### WORK REQUIRED
Recast the listing as a Markdown table with the columns Row and Line, beginning at the line that contains "Given: Click empty" and stopping after the line that contains "Action: pyautogui.click(x=158, y=629)". Omit blank lines, and leave the pictures out of the answer.

Unprocessed records:
════════
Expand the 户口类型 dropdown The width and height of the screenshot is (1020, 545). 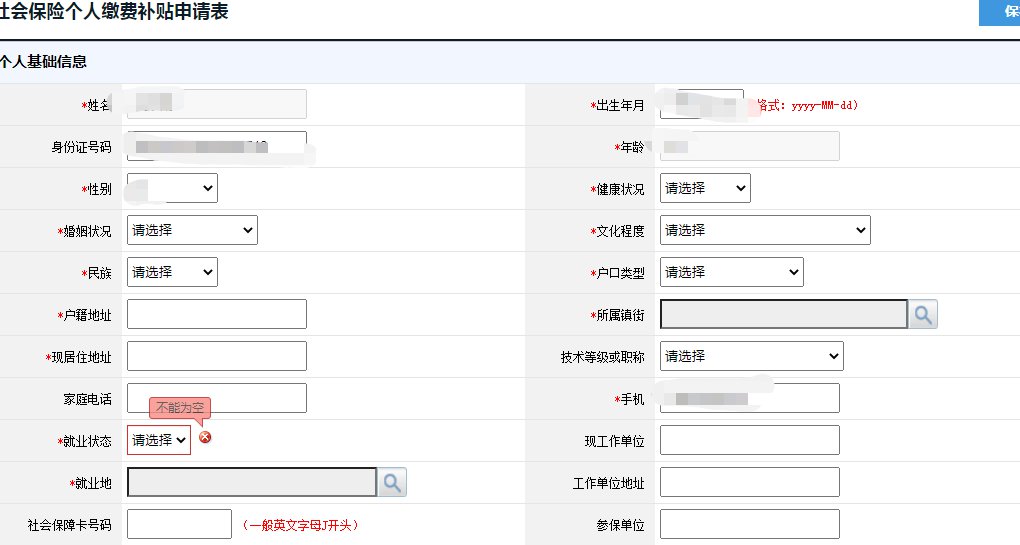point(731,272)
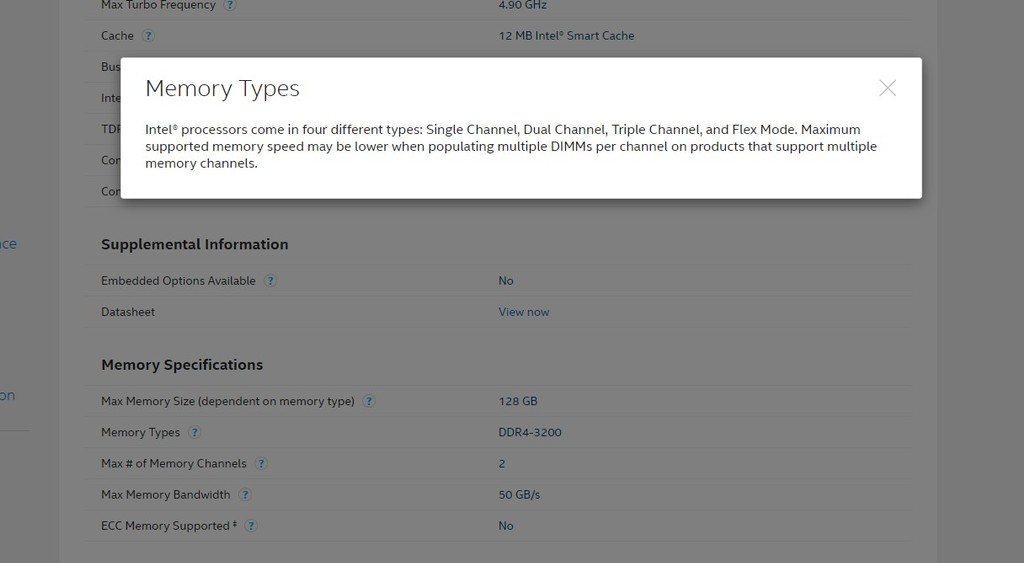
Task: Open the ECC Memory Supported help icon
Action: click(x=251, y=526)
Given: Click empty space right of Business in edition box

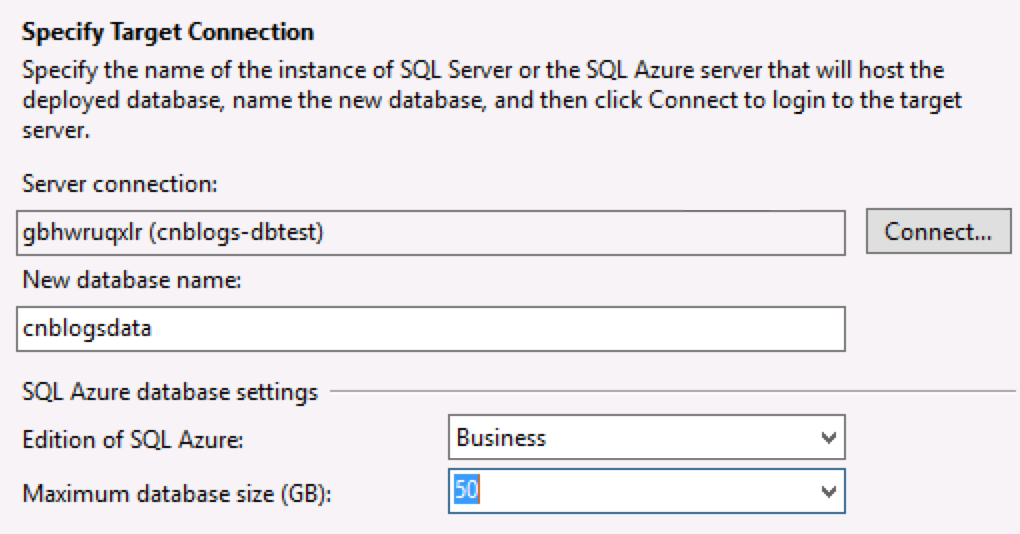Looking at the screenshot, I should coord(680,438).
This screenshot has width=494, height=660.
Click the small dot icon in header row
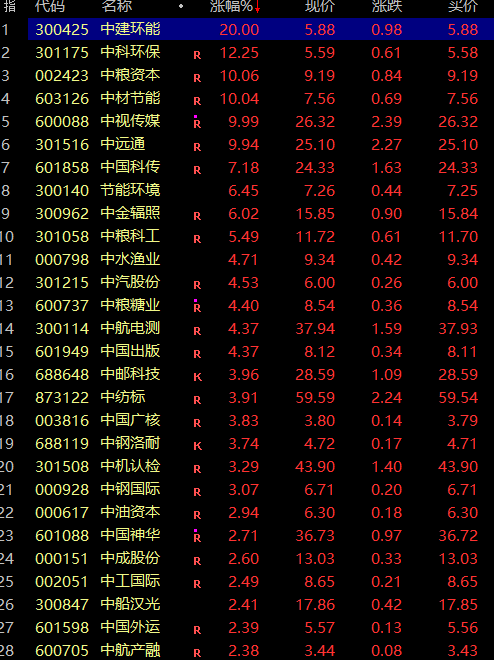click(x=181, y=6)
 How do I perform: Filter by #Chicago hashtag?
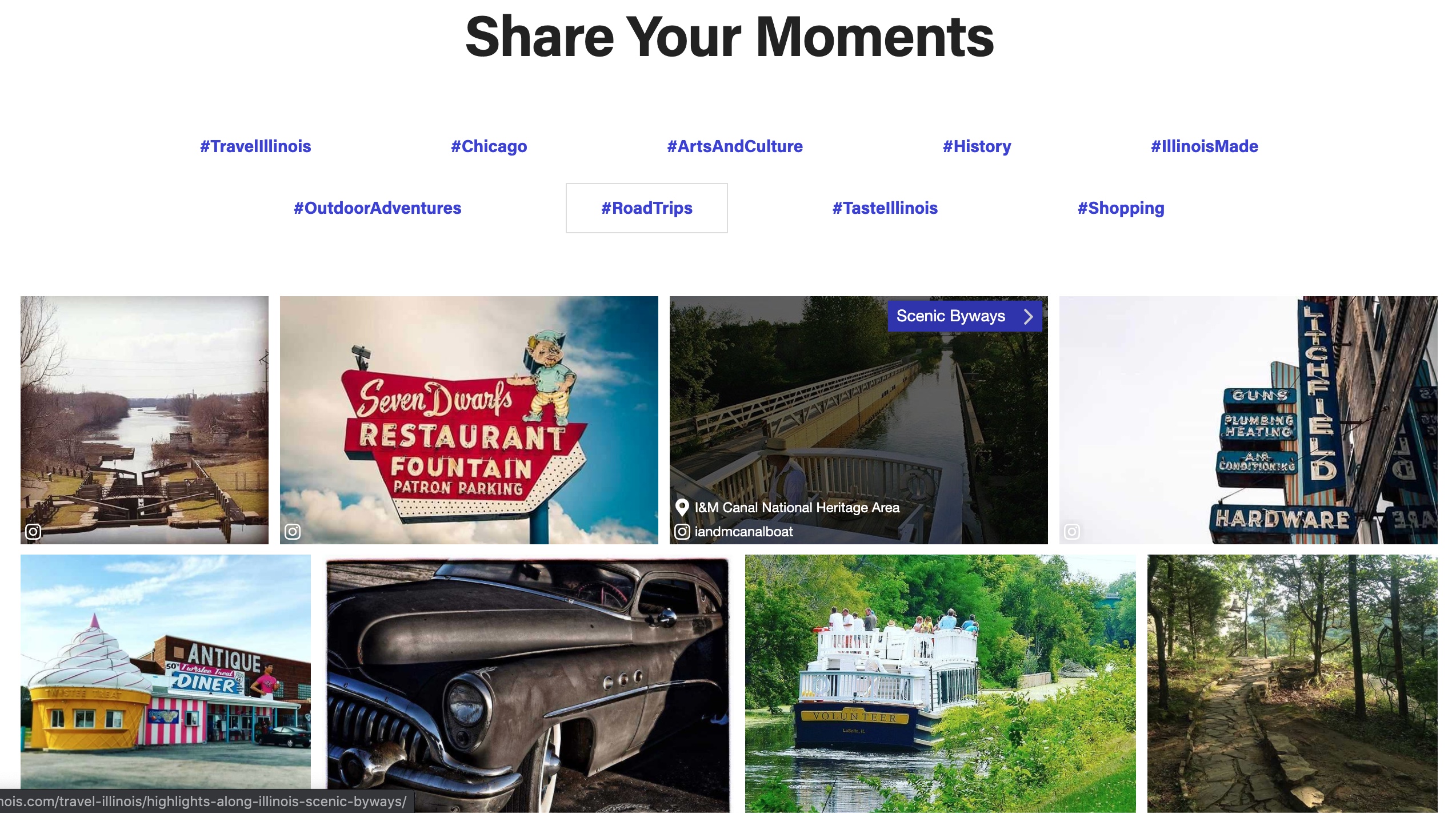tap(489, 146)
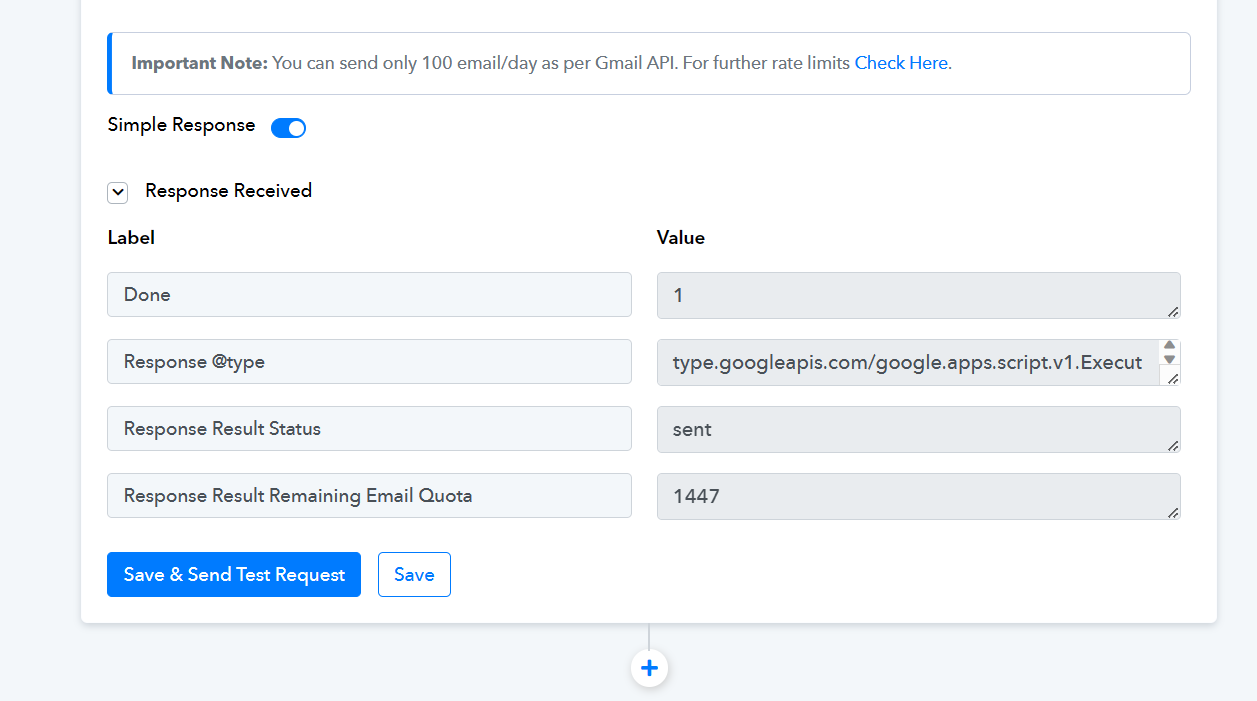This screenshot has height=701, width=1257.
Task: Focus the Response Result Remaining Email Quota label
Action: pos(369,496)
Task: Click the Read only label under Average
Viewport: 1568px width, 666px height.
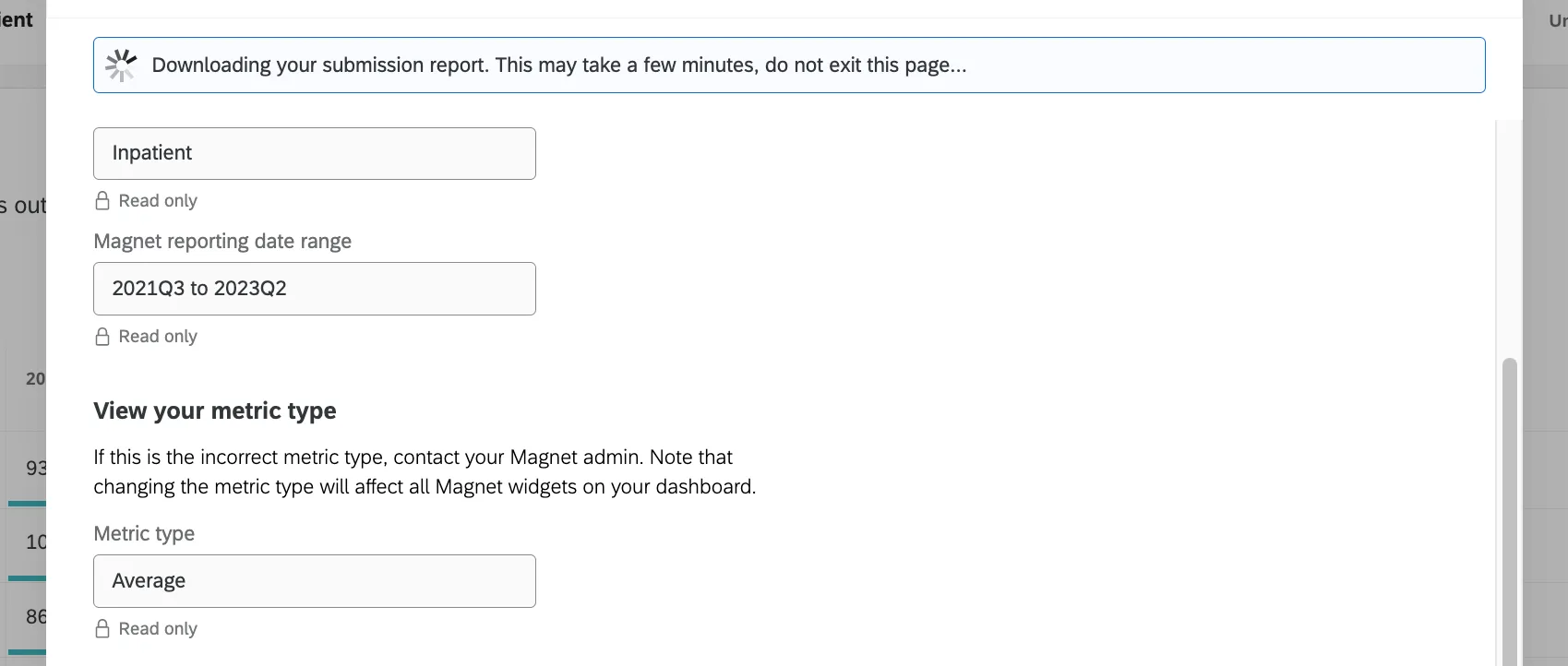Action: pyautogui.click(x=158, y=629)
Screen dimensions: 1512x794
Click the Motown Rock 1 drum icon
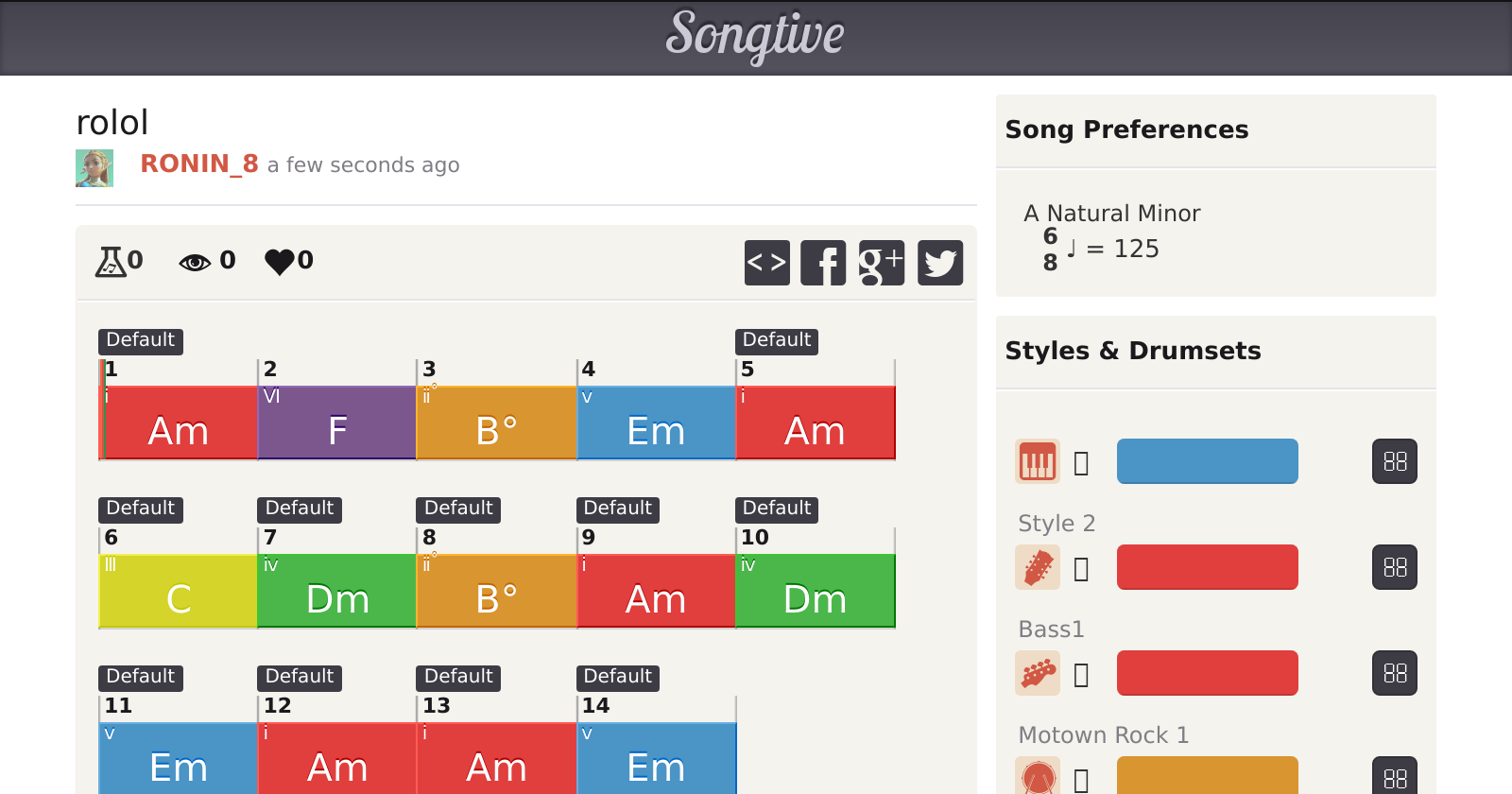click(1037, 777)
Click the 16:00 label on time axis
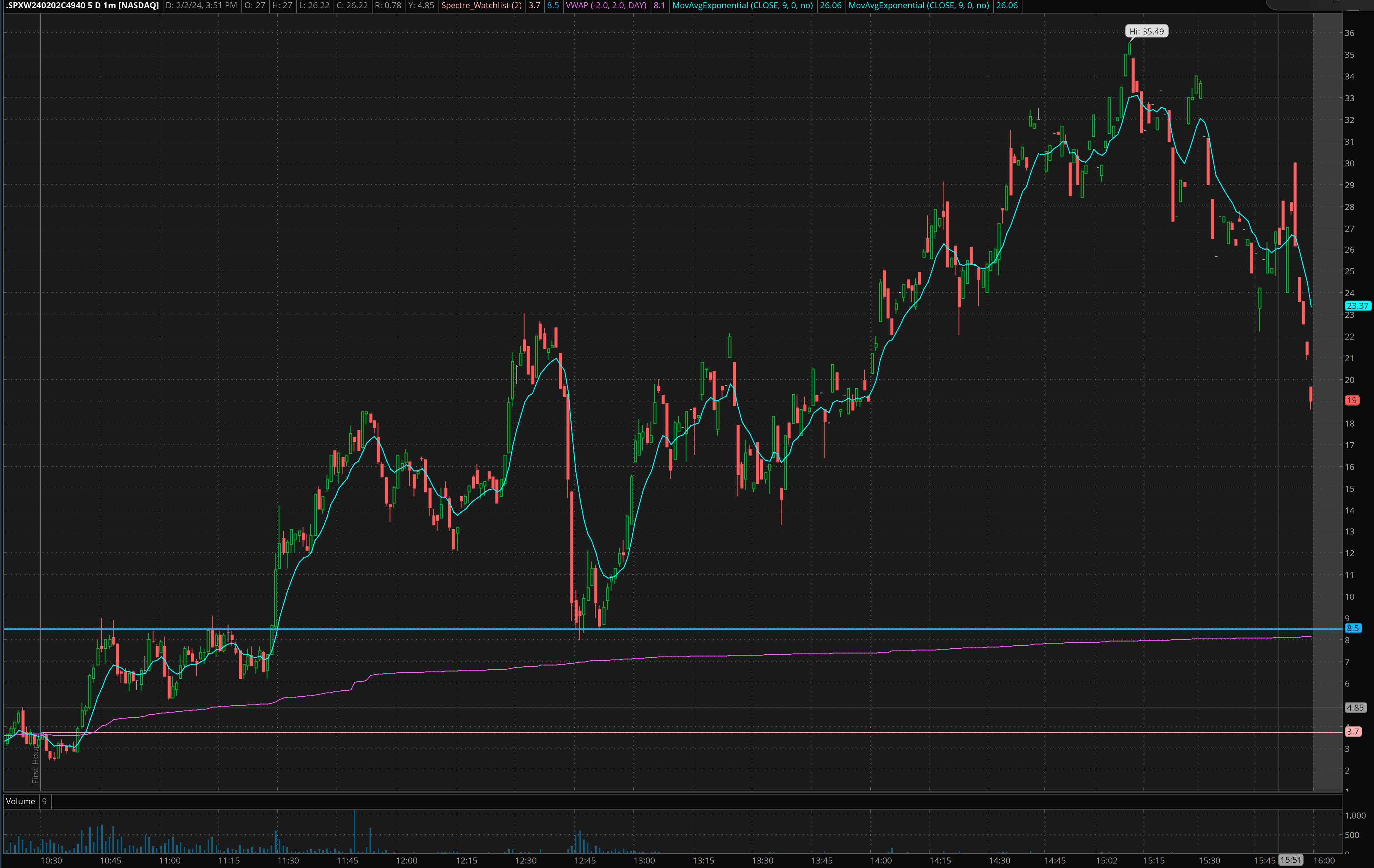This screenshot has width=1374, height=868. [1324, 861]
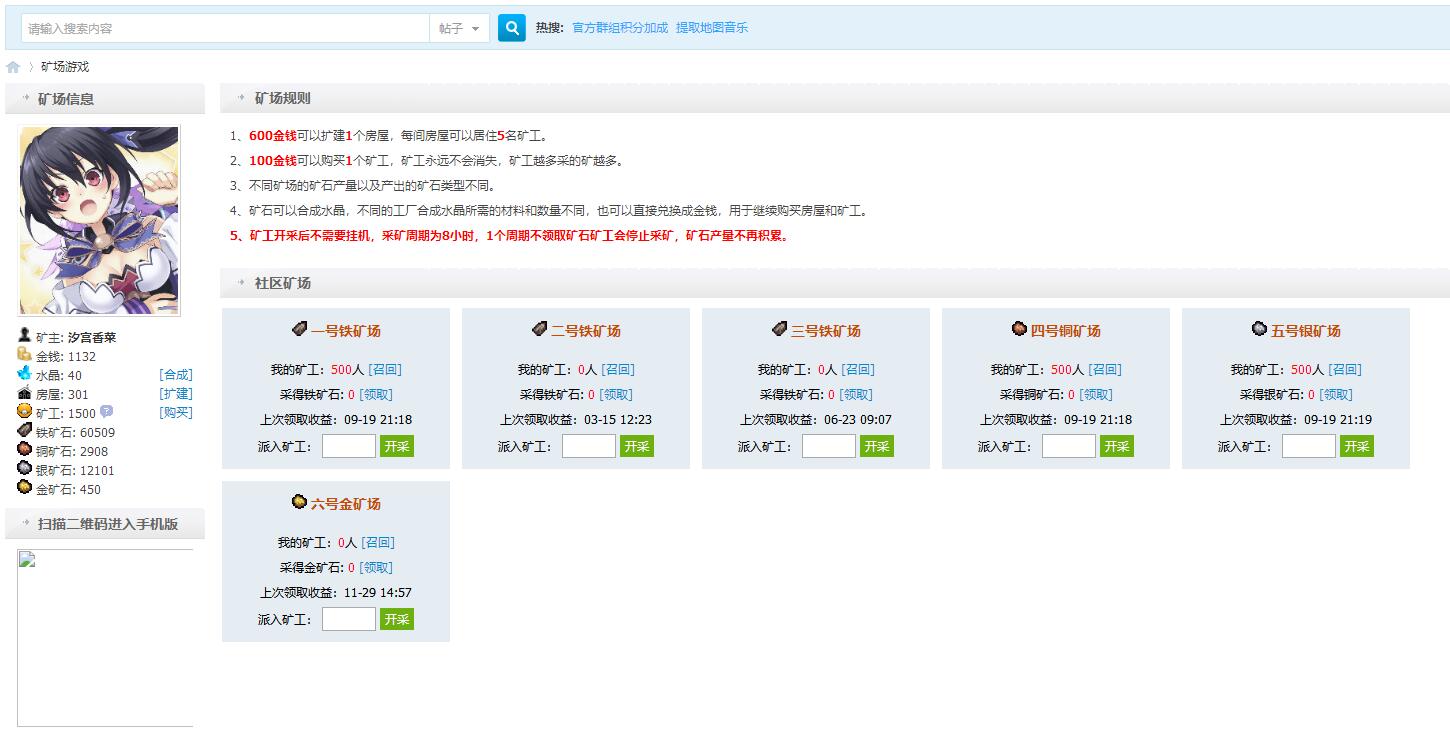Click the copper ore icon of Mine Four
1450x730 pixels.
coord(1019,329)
════════
### CORRECT RESPONSE
| Row | Line |
|---|---|
| 1 | Given: Click empty space right of Business in edition box |
| 2 | Looking at the screenshot, I should coord(680,438). |
| 3 | This screenshot has width=494, height=660. |
| 4 | Click the small dot icon in header row |
| 5 | click(x=181, y=6) |
| 6 |  How do I perform: Filter by #Chicago hashtag? |
| 7 | tap(489, 146) |
| 8 | This screenshot has height=701, width=1257. |
| 9 | Task: Focus the Response Result Remaining Email Quota label |
| 10 | Action: pos(369,496) |
| 11 | Task: Click the Read only label under Average |
| 12 | Viewport: 1568px width, 666px height. |
| 13 | Action: pyautogui.click(x=158, y=629) |